§ **ACTION ITEM**: Output the data below exactly, images excluded.

*** Begin section ***

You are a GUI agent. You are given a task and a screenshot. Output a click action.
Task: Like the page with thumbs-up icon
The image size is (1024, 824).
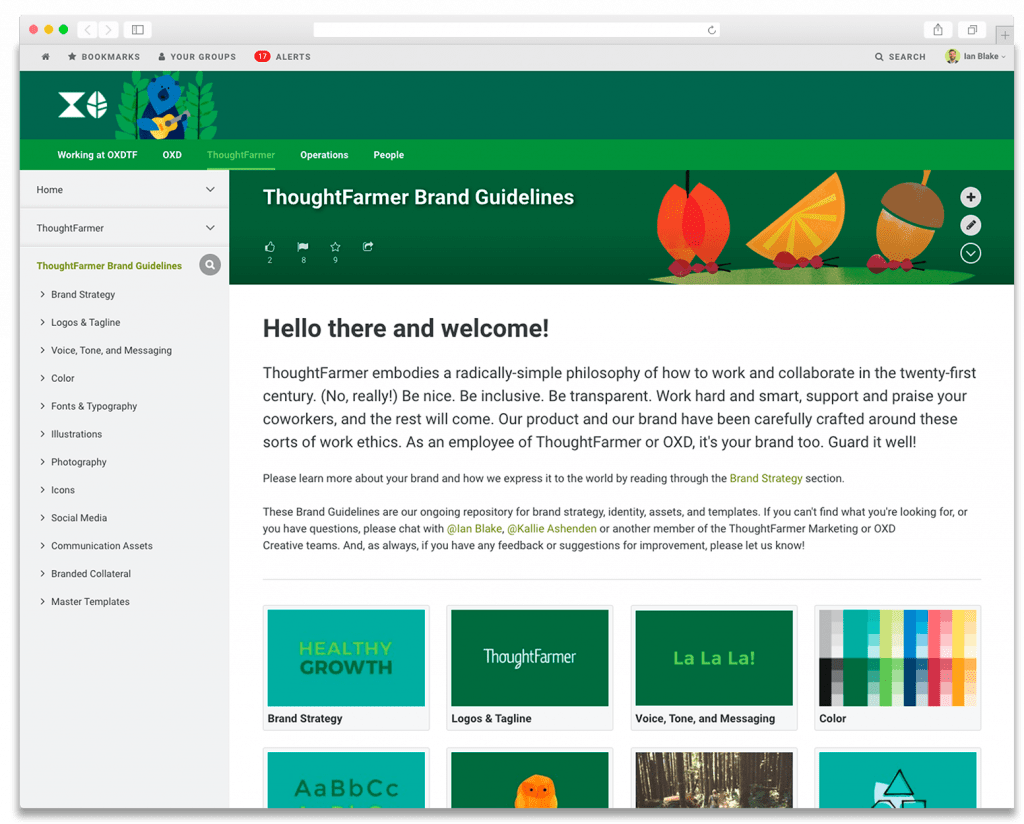tap(270, 247)
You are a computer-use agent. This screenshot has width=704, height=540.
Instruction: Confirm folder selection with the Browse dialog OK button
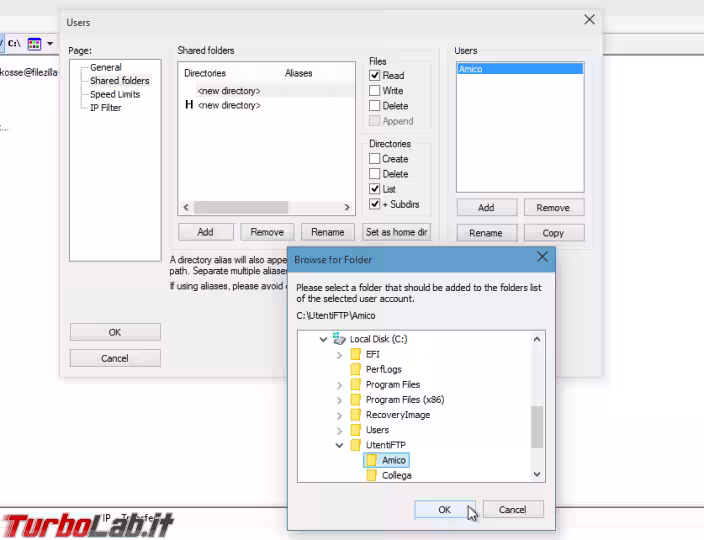(x=444, y=509)
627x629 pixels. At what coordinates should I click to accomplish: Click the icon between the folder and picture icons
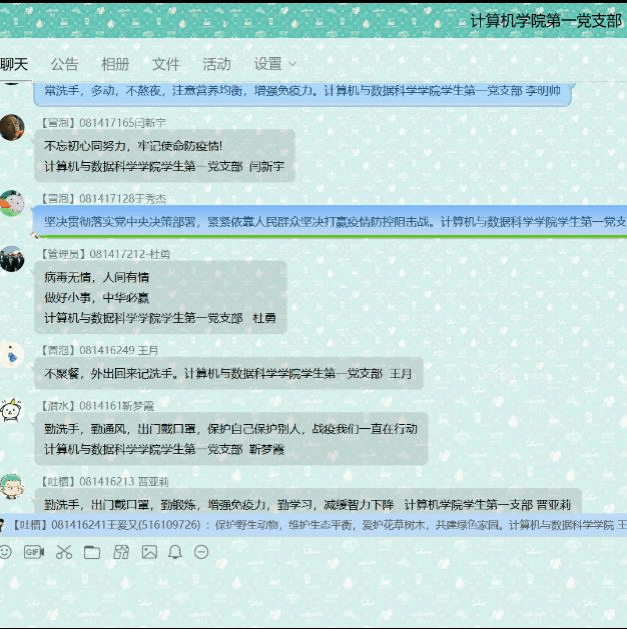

*** End section ***

§ **ANSWER BELOW**:
You are a GUI agent. You are given a task and a screenshot. Output a click action.
Task: Like the page with thumbs-up icon
The image size is (1024, 824).
tap(270, 247)
You are a computer-use agent. This screenshot has width=704, height=540.
Instruction: Confirm folder selection with the Browse dialog OK button
(x=444, y=509)
627x629 pixels. At what coordinates should I click to accomplish: Click the icon between the folder and picture icons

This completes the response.